Below is a listing. Turn the lines from the one with "Screen dimensions: 1544x735" up to and including the one with "Looking at the screenshot, I should point(463,23)." into a numbered list, leaving out any blank lines.

Entries from a dataset:
* START *

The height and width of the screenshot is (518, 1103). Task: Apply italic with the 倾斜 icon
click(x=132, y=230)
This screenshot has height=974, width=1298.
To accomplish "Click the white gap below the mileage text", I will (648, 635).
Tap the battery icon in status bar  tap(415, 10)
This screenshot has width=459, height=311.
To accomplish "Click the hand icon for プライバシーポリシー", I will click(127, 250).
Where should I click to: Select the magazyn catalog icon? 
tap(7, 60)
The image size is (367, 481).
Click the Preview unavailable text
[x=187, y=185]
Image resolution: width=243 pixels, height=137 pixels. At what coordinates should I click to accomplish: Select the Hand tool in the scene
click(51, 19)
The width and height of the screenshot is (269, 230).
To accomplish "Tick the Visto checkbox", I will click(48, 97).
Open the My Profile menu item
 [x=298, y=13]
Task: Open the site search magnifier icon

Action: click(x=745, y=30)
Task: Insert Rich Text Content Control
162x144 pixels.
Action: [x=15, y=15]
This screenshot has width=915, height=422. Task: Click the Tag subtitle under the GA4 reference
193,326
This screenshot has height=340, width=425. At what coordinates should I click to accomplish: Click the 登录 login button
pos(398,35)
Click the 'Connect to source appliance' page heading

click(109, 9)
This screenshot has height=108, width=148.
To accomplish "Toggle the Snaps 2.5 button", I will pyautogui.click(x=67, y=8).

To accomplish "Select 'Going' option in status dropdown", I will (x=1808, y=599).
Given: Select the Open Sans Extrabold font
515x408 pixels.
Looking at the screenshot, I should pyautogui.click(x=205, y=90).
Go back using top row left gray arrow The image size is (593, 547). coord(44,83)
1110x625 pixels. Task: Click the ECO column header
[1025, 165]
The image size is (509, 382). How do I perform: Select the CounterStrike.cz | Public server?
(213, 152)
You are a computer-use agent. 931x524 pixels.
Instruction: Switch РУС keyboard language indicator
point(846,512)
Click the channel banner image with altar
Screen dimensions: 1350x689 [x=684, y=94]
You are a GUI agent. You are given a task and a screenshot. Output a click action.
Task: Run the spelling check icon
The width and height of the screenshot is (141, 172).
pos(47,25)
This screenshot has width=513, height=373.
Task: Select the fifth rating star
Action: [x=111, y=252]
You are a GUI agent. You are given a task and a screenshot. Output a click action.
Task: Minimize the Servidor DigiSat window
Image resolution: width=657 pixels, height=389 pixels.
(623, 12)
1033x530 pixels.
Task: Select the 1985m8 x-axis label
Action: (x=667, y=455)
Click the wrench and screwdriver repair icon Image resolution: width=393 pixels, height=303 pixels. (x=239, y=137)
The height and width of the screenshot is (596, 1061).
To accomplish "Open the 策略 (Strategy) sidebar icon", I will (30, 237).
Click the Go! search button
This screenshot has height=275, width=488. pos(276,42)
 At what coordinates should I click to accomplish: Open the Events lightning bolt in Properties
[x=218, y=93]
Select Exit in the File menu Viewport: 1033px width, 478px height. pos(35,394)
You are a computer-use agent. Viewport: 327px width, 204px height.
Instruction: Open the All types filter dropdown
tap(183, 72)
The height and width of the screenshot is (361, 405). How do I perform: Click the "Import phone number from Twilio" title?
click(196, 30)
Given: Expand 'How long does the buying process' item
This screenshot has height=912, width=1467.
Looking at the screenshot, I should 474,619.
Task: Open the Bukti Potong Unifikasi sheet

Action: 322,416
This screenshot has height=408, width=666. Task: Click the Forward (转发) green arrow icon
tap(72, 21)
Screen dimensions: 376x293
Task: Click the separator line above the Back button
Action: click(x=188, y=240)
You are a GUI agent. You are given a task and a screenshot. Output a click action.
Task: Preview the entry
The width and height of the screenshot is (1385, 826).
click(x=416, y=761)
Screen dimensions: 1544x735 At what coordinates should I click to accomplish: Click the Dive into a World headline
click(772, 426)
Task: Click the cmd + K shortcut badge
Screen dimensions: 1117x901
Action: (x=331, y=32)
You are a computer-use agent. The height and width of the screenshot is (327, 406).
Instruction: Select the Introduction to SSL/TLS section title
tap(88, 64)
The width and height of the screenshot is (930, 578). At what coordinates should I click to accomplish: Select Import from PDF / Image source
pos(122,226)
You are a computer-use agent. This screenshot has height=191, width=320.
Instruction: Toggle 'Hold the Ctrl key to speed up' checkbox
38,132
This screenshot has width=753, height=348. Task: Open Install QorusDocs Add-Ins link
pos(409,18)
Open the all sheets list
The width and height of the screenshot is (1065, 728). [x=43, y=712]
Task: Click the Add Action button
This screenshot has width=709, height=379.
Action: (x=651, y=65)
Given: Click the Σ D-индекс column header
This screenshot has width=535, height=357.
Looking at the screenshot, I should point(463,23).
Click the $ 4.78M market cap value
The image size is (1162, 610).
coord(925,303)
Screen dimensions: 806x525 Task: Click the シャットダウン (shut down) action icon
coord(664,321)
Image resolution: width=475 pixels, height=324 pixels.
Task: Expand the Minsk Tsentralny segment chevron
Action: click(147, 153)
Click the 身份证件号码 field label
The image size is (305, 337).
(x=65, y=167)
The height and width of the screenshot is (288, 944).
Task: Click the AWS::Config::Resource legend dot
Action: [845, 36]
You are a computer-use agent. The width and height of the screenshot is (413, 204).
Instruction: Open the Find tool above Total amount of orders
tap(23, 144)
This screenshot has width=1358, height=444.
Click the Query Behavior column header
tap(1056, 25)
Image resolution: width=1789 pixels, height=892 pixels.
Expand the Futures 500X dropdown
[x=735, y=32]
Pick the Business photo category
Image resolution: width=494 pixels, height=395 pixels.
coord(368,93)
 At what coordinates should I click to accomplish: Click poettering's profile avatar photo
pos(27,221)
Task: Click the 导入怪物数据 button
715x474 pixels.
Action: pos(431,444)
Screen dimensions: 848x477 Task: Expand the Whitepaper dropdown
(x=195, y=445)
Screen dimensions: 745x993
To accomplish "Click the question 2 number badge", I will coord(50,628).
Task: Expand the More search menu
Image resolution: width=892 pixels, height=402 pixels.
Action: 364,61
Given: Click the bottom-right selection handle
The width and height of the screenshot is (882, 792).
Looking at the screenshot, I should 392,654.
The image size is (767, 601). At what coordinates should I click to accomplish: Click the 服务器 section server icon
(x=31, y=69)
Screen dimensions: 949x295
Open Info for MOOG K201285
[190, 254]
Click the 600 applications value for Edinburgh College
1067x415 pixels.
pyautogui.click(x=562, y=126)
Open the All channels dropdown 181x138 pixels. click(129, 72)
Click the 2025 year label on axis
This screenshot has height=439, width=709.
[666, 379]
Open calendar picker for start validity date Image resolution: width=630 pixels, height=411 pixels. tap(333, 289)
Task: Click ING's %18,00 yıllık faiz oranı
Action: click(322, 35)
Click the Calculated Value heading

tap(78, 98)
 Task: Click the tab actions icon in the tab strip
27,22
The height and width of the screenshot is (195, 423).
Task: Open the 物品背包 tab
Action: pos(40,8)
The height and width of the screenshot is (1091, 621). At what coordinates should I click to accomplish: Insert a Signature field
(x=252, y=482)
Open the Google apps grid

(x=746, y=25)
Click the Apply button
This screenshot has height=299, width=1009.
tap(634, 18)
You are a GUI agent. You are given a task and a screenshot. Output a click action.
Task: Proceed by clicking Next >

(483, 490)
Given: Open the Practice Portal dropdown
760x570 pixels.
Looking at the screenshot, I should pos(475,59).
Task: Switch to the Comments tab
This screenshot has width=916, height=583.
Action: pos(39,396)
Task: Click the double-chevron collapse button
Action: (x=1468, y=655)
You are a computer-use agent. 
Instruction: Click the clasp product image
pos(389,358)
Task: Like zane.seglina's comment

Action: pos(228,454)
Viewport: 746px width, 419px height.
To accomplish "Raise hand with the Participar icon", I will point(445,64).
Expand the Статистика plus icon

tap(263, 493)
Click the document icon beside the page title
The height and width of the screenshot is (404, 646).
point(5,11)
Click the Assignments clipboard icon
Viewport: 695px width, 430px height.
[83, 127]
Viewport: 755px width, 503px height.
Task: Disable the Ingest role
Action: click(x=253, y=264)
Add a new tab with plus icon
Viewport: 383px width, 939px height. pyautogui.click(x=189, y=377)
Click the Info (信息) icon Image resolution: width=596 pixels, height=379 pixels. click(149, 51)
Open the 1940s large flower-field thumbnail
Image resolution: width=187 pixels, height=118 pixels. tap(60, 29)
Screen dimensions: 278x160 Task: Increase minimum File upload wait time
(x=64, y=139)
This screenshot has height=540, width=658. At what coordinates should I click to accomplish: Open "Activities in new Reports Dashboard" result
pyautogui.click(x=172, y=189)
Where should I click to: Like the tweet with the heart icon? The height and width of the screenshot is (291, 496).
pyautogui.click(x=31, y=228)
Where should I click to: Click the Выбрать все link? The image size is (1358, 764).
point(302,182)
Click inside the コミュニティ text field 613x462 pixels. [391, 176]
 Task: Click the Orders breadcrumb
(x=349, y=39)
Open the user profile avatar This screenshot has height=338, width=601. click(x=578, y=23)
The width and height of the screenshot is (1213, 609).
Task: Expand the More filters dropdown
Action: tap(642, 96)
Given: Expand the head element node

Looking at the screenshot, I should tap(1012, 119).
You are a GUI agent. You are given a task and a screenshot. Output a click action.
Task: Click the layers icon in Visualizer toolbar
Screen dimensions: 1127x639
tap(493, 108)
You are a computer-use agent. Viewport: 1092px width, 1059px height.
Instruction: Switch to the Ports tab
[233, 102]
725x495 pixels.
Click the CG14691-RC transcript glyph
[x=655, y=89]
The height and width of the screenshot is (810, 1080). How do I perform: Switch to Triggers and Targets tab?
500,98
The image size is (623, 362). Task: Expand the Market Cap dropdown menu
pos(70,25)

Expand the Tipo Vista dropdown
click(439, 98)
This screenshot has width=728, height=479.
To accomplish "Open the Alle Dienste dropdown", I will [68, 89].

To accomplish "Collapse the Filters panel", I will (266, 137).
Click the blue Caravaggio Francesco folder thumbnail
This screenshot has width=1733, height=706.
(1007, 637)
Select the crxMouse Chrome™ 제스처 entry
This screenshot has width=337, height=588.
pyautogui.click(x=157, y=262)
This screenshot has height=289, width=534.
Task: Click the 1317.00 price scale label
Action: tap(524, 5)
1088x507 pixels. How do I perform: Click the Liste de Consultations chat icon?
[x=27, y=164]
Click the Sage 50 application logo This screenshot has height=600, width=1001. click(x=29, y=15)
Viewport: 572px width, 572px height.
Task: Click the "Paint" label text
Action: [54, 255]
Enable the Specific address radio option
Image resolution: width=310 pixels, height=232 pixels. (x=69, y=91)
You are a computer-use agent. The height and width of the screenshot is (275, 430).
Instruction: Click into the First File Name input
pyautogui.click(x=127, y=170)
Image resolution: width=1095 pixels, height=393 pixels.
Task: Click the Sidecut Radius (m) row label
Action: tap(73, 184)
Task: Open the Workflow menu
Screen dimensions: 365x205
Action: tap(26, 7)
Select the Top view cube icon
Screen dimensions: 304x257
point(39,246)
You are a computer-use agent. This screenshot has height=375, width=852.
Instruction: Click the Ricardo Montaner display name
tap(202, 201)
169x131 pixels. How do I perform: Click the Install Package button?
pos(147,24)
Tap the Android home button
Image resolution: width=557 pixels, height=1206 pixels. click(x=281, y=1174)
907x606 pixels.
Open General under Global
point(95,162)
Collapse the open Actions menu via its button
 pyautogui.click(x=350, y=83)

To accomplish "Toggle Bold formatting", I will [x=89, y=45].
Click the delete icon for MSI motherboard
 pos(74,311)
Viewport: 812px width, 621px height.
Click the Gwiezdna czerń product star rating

* END *

▶ **Answer below**:
1. Screen dimensions: 1544x735 At what coordinates should I click to accomplish: Click the Dive into a World headline
2. click(772, 426)
3. Task: Click the cmd + K shortcut badge
4. Screen dimensions: 1117x901
5. Action: (x=331, y=32)
6. You are a computer-use agent. The height and width of the screenshot is (327, 406).
7. Instruction: Select the Introduction to SSL/TLS section title
8. tap(88, 64)
9. The width and height of the screenshot is (930, 578). At what coordinates should I click to accomplish: Select Import from PDF / Image source
10. pos(122,226)
11. You are a computer-use agent. This screenshot has height=191, width=320.
12. Instruction: Toggle 'Hold the Ctrl key to speed up' checkbox
13. 38,132
14. This screenshot has width=753, height=348. Task: Open Install QorusDocs Add-Ins link
15. pos(409,18)
16. Open the all sheets list
17. The width and height of the screenshot is (1065, 728). [x=43, y=712]
18. Task: Click the Add Action button
19. This screenshot has width=709, height=379.
20. Action: (x=651, y=65)
21. Given: Click the Σ D-индекс column header
22. This screenshot has width=535, height=357.
23. Looking at the screenshot, I should point(463,23).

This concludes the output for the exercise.